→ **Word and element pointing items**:
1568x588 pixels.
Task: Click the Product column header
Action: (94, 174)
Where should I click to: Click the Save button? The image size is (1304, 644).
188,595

→ **Set problem**:
Set down the lines of the items exactly as they appear, starting at the line that contains "Where should I" and ending with the last line of the items.

→ **Answer in full**:
Where should I click to: Click the Save button? The image size is (1304, 644).
188,595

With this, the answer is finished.